Exercices proposés:
(a) Combien de temps William Jouve a-t-il dansé au sein de la compagnie Mobilis-Immobilis, d'après le portrait de William Jouve ?
(b) Résumez en deux phrases le portrait de William Jouve.
(c) Reprenez le portrait de William Jouve après sa dernière phrase et prolongez-le.

Texte fourni:

┄┄┄┄┄┄┄┄┄┄┄┄┄┄┄┄┄┄┄┄

Il emporte toujours avec lui Les Essais de Montaigne, qui lui permettent de comprendre l’universel à travers une histoire personnelle. « Philosopher, c’est apprendre à mourir, disait Montaigne. Mais c’est surtout apprendre à vivre. Ça m’a beaucoup apporté. Comme Proust. »
Le temps, il en a peu, William Jouve. Le conseiller livre bourlingue entre le ministère de la Culture à Paris et la Direction des affaires régionales de Paca, et depuis septembre, préside la nouvelle Association des Conservateurs Territoriaux des Bibliothèques. Ils sont six-cents en France. Leur but : réfléchir en groupe sur l’avenir de la lecture publique, intégrer leur formation au tronc commun de l’ISP (ex ENA) et faire connaître leur métier : des intermédiaires entre la politique, le social et le culturel, et des « managers » de bibliothécaires. Plus moderne que « conservateurs », terme qui « sent la naphtaline », glisse le dynamique homme de 45 ans.
Danse, yoga et livres
Enfant, bercé par le conte des Mille et une nuits, il rêve à deux métiers : bibliothécaire et danseur. Il réalisera les deux. En commençant par le corps : pendant quinze ans, le jeune homme originaire du Gard danse au sein de la compagnie Mobilis-Immobilis. Il danse en région parisienne, en Belgique, en Allemagne, vit trois ans à New York où il s’abreuve d’opéra et de jazz, vaque entre les chants grégoriens et les comédies musicales, sillonne l’art égyptien du musée de Brooklyn Museum et de The Frick Collection. Et au plus haut de sa carrière artistique, décide que c’est le bon moment pour « revenir à [s]es premières amours : le livre, la transmission ».

┄┄┄┄┄┄┄┄┄┄┄┄┄┄┄┄┄┄┄┄

Données brutes:

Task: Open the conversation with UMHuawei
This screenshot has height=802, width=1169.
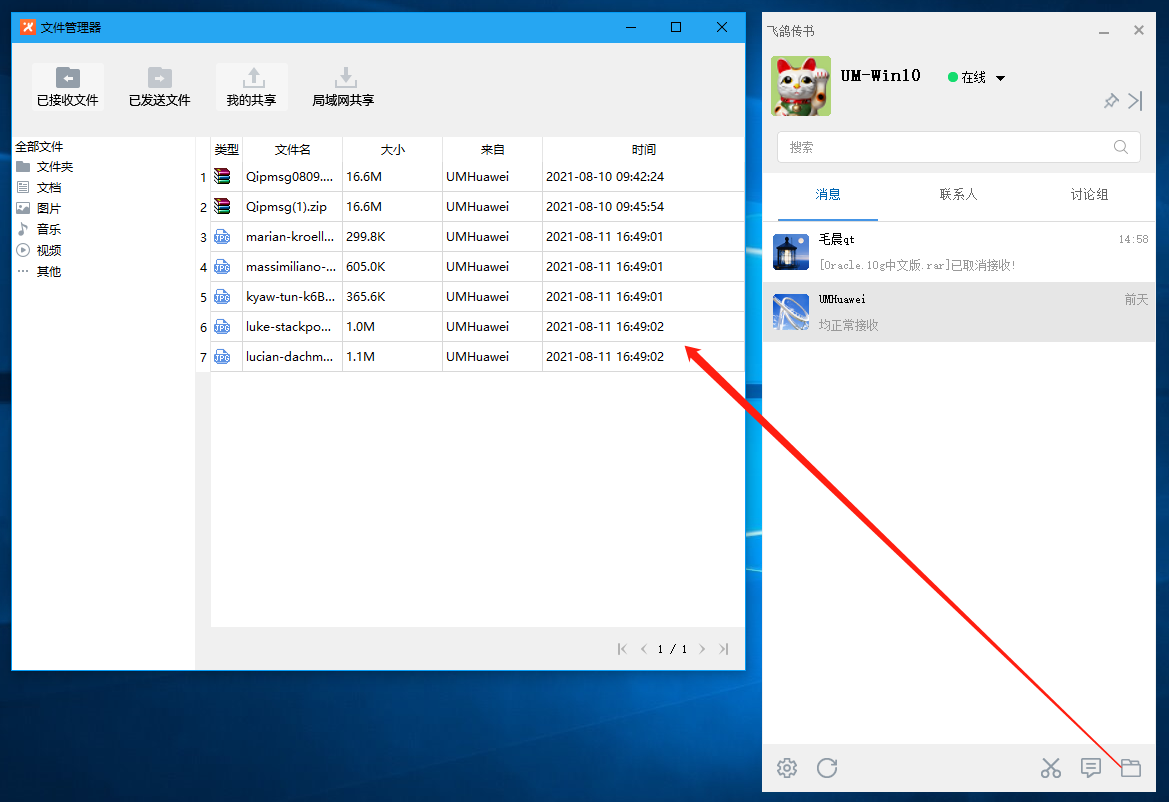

┄┄┄┄┄┄┄┄┄┄┄┄┄┄┄┄┄┄┄┄

Résultats obtenus:
(a) Pendant quinze ans.

(b) William Jouve, conseiller livre de 45 ans partagé entre le ministère de la Culture à Paris et la Direction des affaires régionales de Paca, préside depuis septembre la nouvelle Association des Conservateurs Territoriaux des Bibliothèques. Après quinze ans de danse au sein de la compagnie Mobilis-Immobilis, il a choisi, au sommet de sa carrière artistique, de revenir au livre et à la transmission.

(c)
Déjà diplômé d’un DEA de littérature comparée (français-anglais), inspiré par ses séjours à l’étranger (« où les bibliothèques anglo-saxonnes et scandinaves permettaient autant de lire que de prendre des cours de yoga ou de faire sa carte d’identité. La vache ! »), William Jouve passe son diplôme universitaire des bibliothèques. Ses stages confirment le potentiel des bibliothèques françaises, qu’il perçoit comme « des centres vivants et névralgiques suffisamment plastiques pour accueillir des spectacles, des ateliers, des résidences, des battles ». Le futur haut fonctionnaire parachève sa formation à l’Institut national des études territoriales (Inet), où il côtoie des ingénieurs en chef, des conservateurs du patrimoine et des administrateurs, « des couleurs professionnelles différentes mais qui répondent à une même envie : servir l’usager », discourt-il.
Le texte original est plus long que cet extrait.